My Kind of Country

Country music from a fan's point of view since 2008

Album Review: Merle Haggard – ‘Working In Tennessee’

Last year’s excellent I Am What I Am showed that a seventy-something Merle Haggard was still an artistic force to be reckoned with. His latest album (tastefully produced by the same team of Lou Bradley and Haggard himself) is not quite as strong, with good but not really outstanding material, and his ageing vocals seem to me to have deteriorated noticeably even since his last studio outing. But even a little below his best, he is always worth paying attention to.

Haggard wrote almost all of the songs, with two exceptions. He is convincingly unrepentant playing the drink-and-drugs fuelled murderer on T J Arnall’s ‘Cocaine Blues’ – famously covered by Johnny Cash at Folsom Prison. The other is a pleasant but unremarkable version of classic duet ‘Jackson’ sung with Haggard’s wife Theresa, who made her debut on I Am What I Am.

She and Doug Colosio helped to write the interesting but distinctly odd ‘Laugh It Off’, offering advice to someone with a tendency to get in trouble with the law, and featuring an unnerving manic cackle. ‘Under The Bridge’ (another Theresa co-write with her husband) is a melodic portrait of an unemployed homeless couple with a possibly unrealistic optimistic outlook. The best of her contributions is the mellow reminiscing of early married life ‘Down On The Houseboat’, which sounds autobiographical with its mention of daughter Jenessa as an infant; Theresa’s harmony vocals add to the touching intimacy. Jenessa in turn wrote one song with her father, the rather good ‘Sometimes I Dream’, which has an attractive tune and pensive lyrics about coming to terms with a broken heart, and could have been a hit if it had been recorded 30 years ago.

## Short task 1
List every song title that the album review names as a track on the album.

## Records supplied
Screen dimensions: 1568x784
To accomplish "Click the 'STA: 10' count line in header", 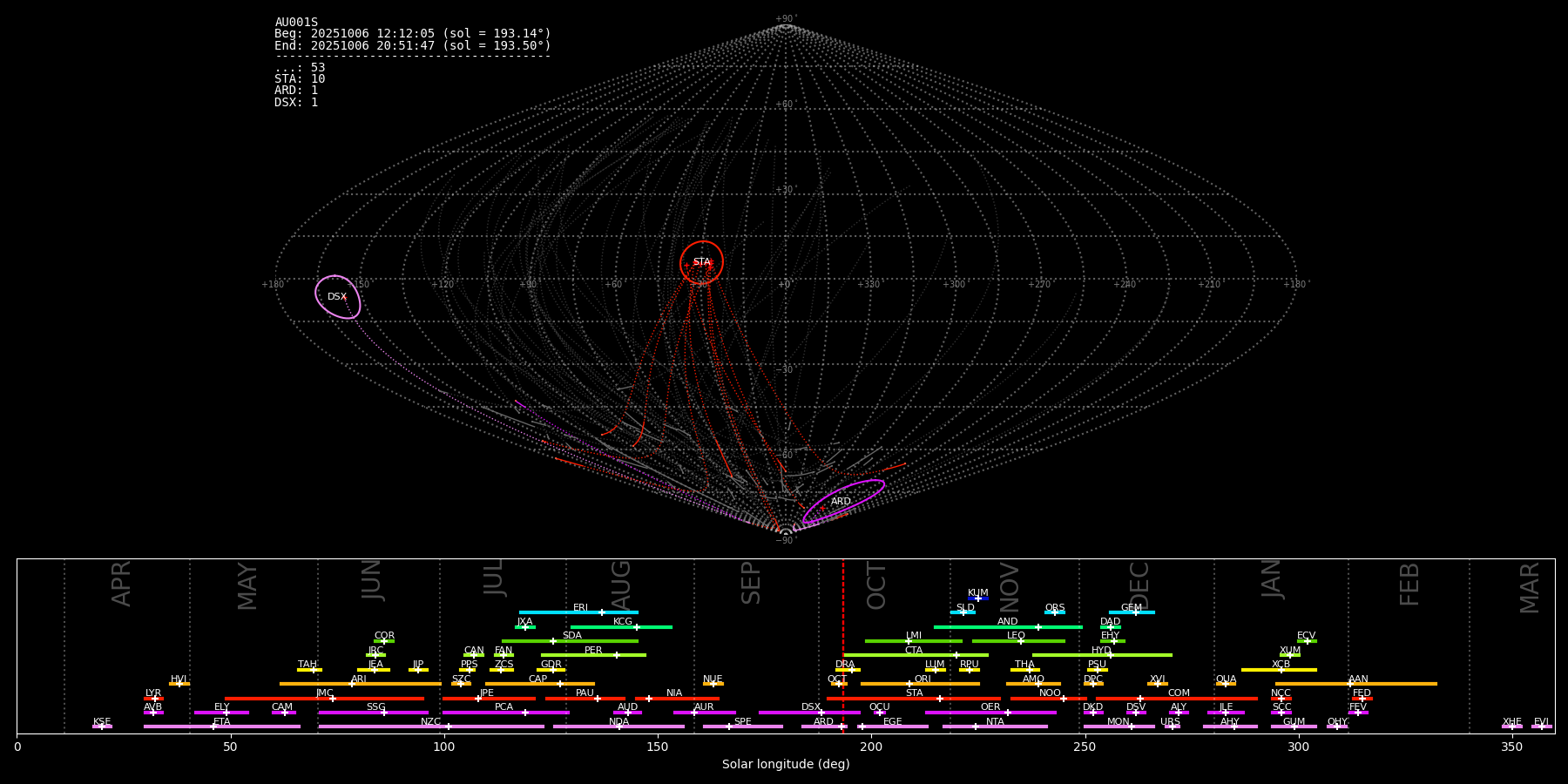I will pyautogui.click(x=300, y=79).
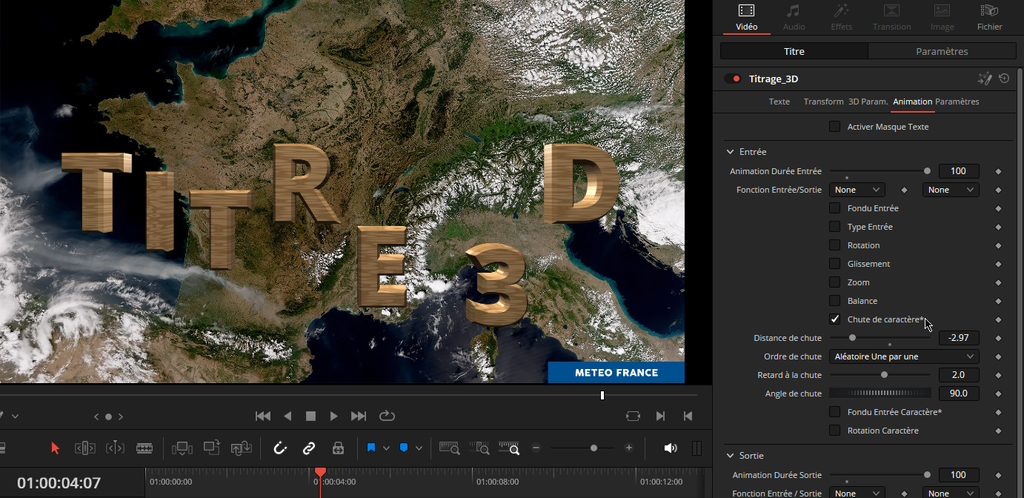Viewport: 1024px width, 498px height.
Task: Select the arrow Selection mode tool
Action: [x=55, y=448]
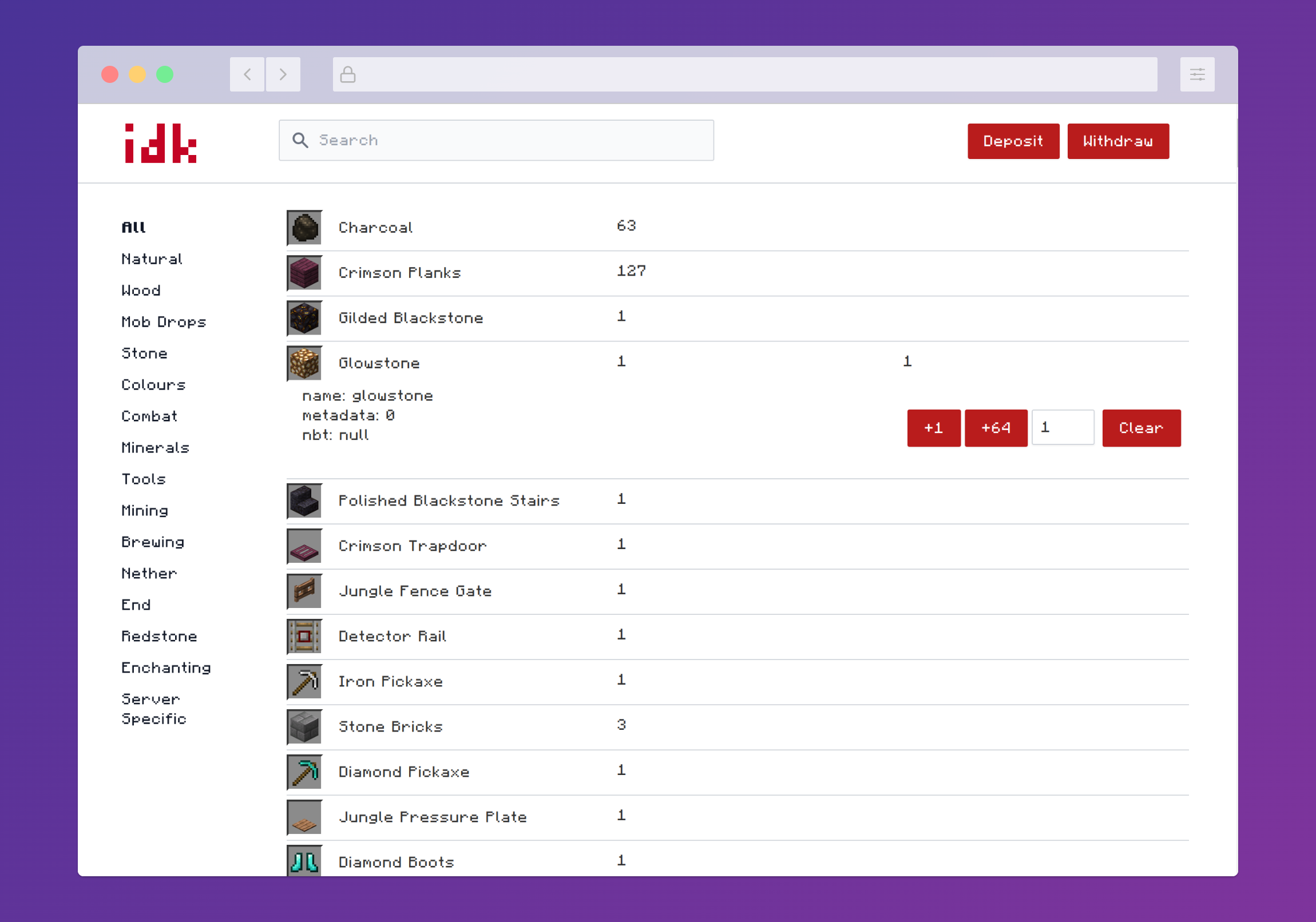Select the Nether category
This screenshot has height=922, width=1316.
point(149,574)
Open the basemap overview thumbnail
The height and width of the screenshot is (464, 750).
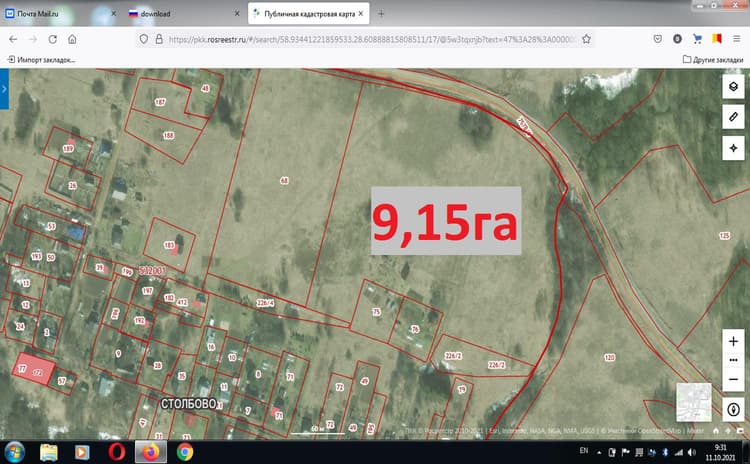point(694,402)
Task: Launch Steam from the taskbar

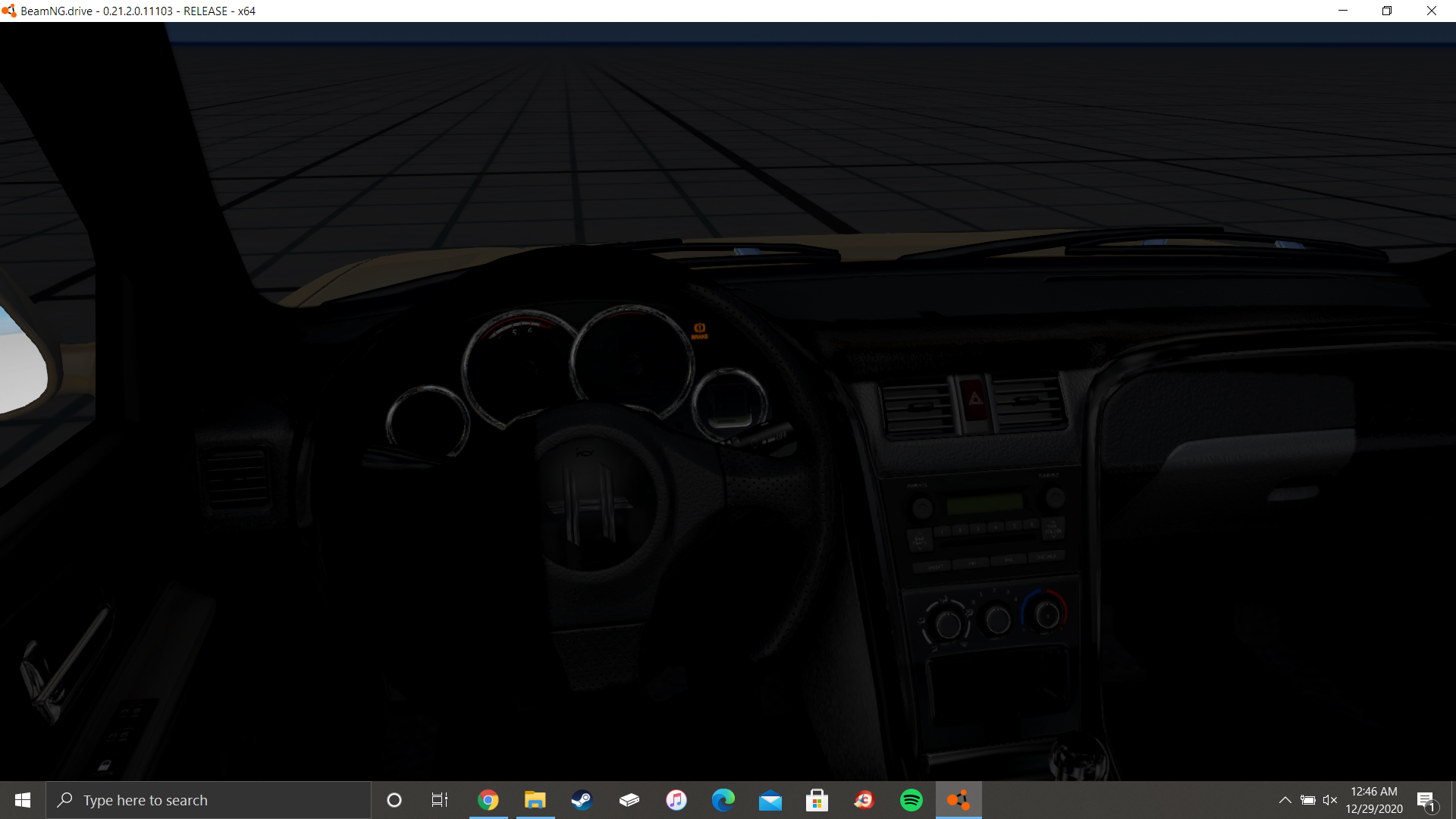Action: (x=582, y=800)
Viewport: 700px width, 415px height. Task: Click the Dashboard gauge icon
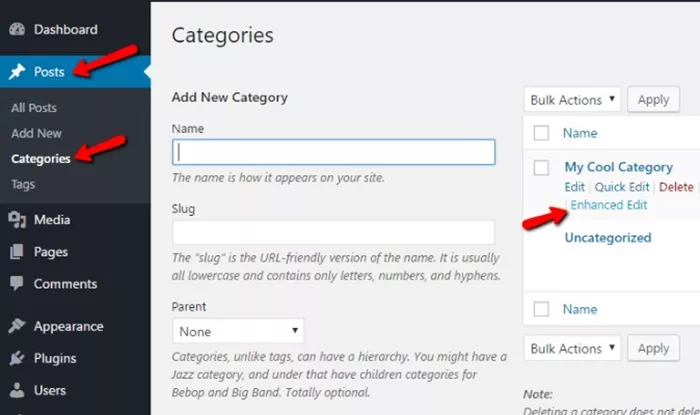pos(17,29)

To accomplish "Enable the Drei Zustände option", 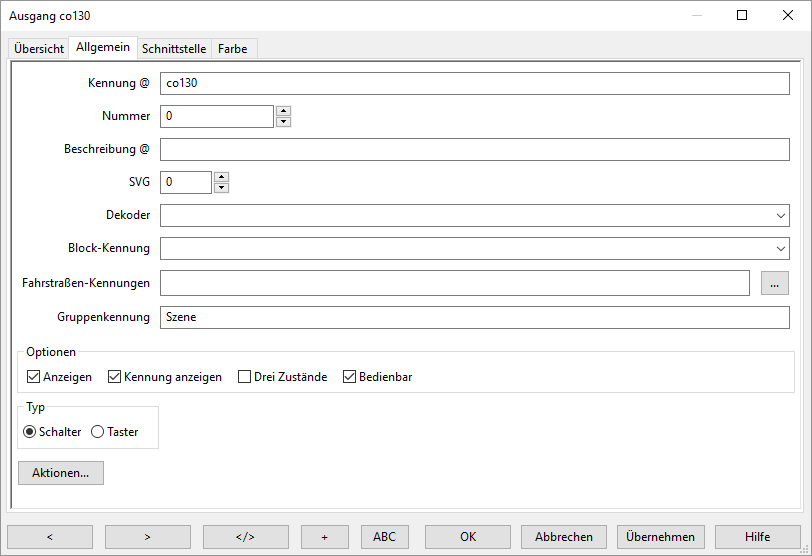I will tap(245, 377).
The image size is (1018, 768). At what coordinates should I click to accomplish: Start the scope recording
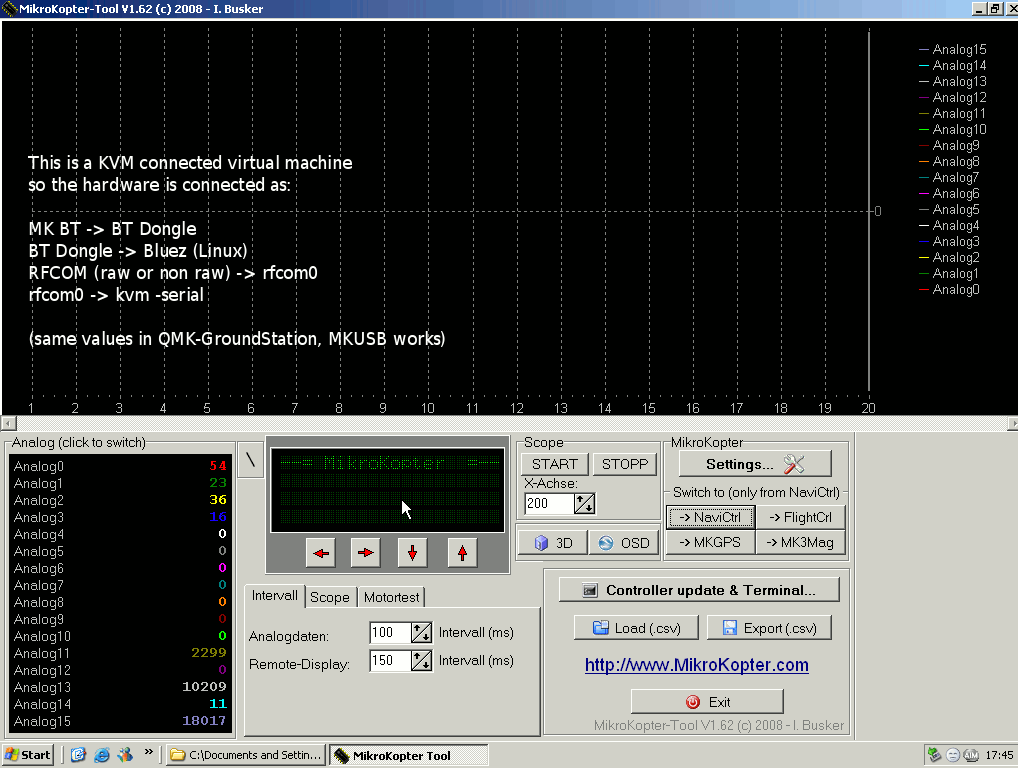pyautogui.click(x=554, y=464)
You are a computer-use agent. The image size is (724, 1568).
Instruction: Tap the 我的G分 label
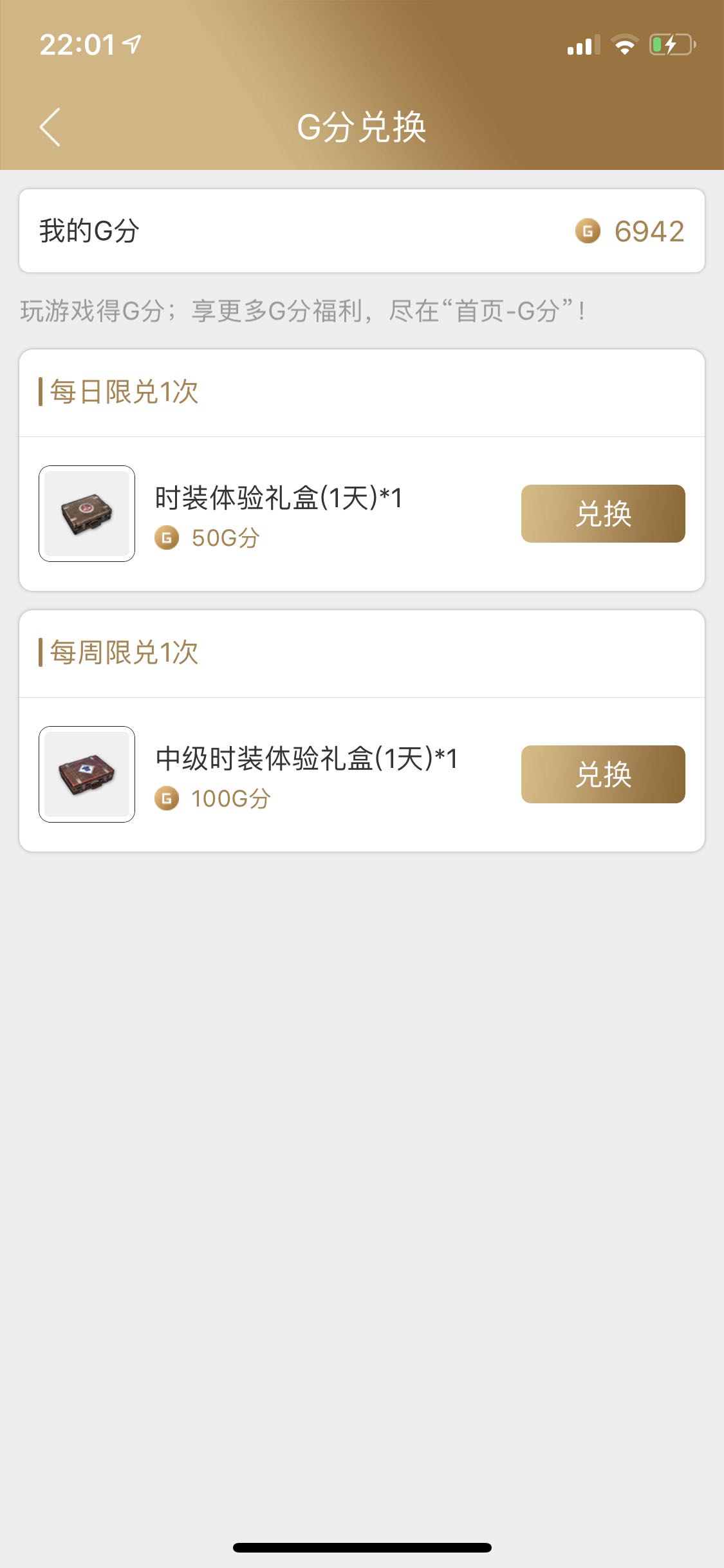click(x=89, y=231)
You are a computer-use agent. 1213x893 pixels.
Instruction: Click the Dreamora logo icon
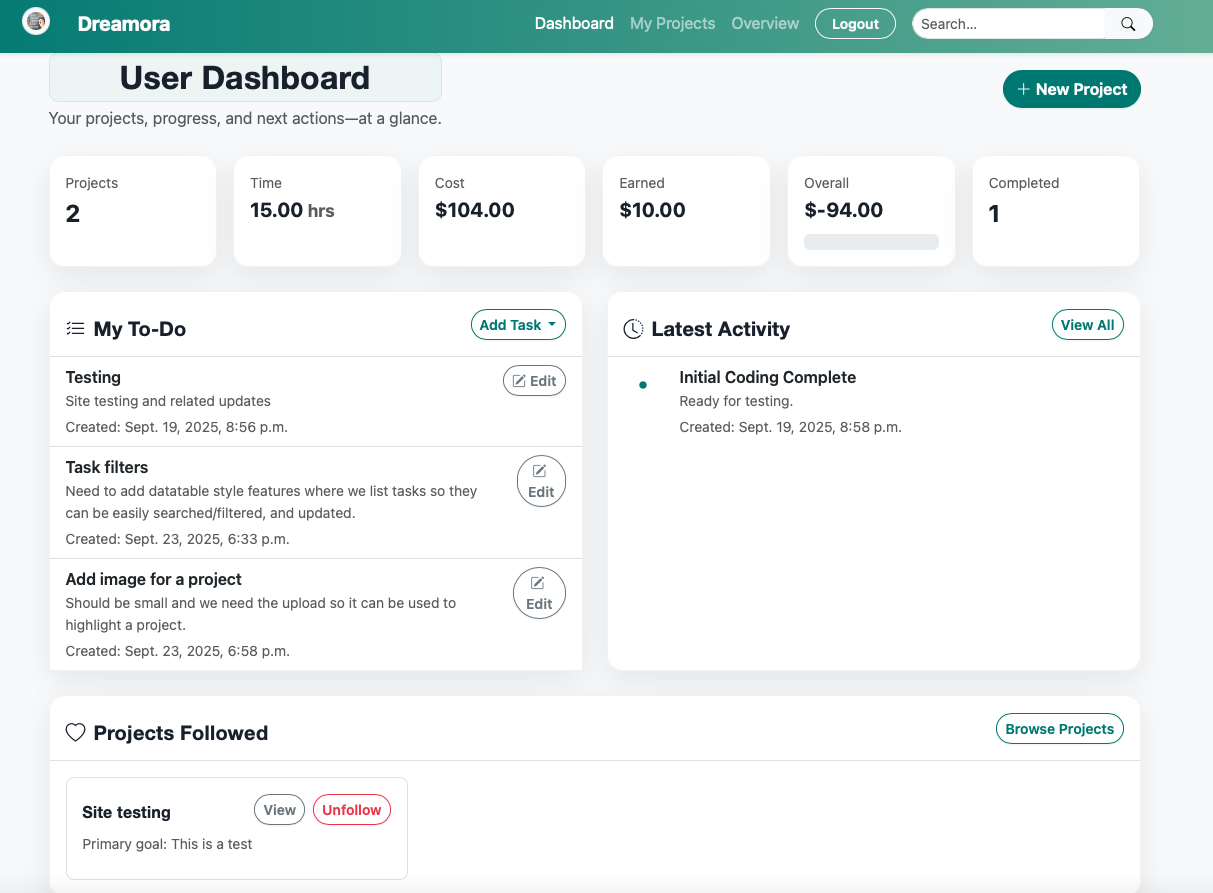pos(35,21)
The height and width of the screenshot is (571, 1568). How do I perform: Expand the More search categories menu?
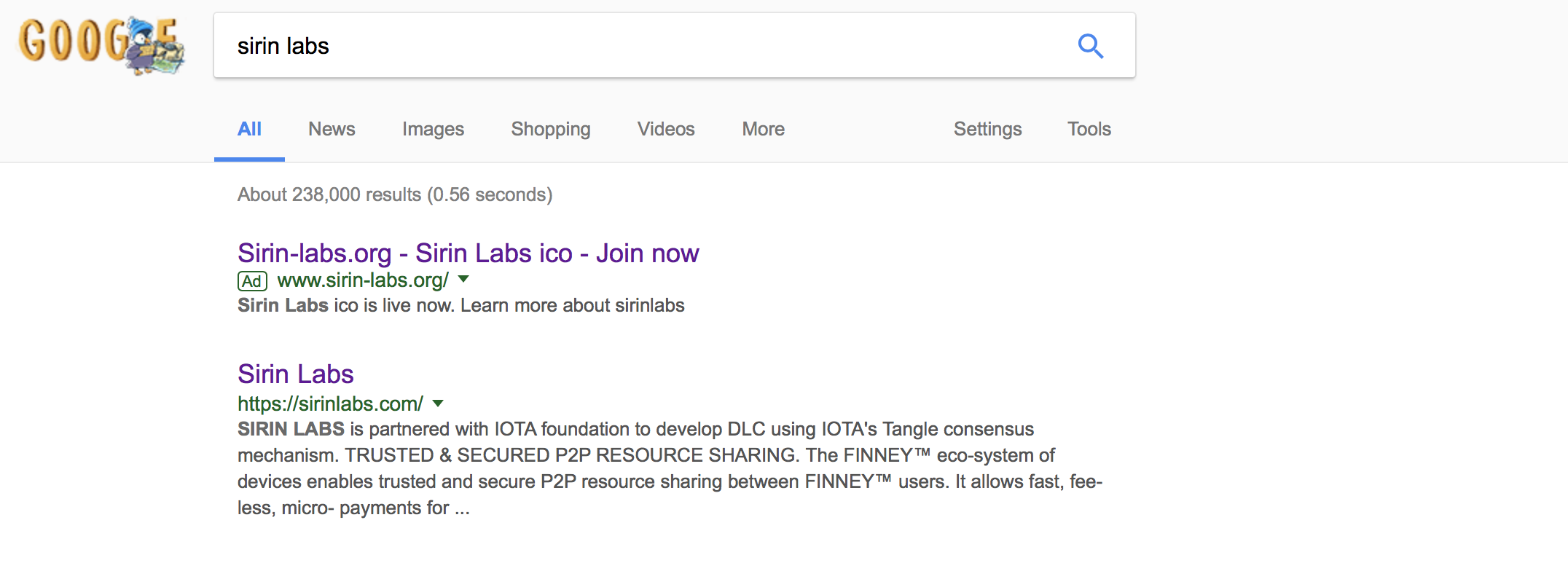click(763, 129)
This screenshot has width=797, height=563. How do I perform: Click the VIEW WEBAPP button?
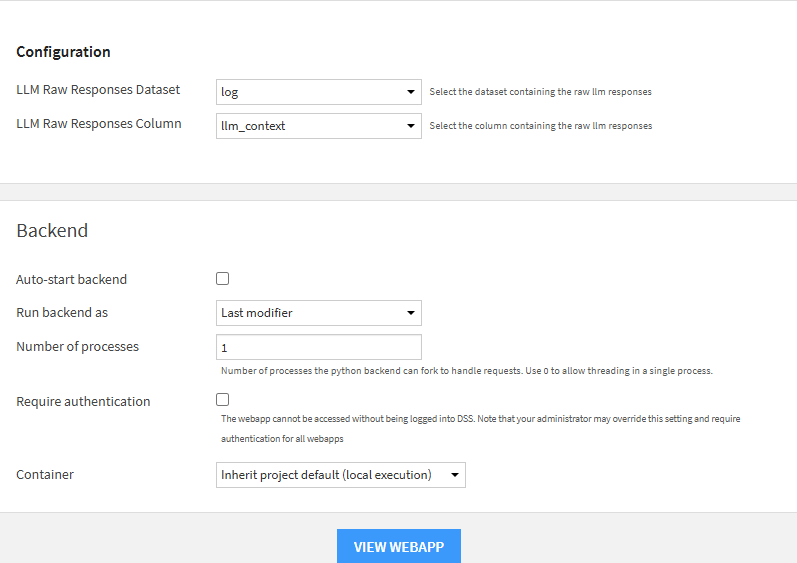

## Short task 2
Extract the lines of the records from the line with "You are a computer-use agent. 1213x893" through the end of the records, copying them without change and leaving out the pictures.

## Answer 1
'Cocaine Blues'
'Jackson'
'Laugh It Off'
'Under The Bridge'
'Down On The Houseboat'
'Sometimes I Dream'

## Answer 2
You are a computer-use agent. 1213x893 pixels.
Instruction: Click the Dreamora logo icon
pos(35,21)
The height and width of the screenshot is (571, 1568). How do I perform: Expand the More search categories menu?
click(763, 129)
This screenshot has width=797, height=563. How do I perform: Click the VIEW WEBAPP button?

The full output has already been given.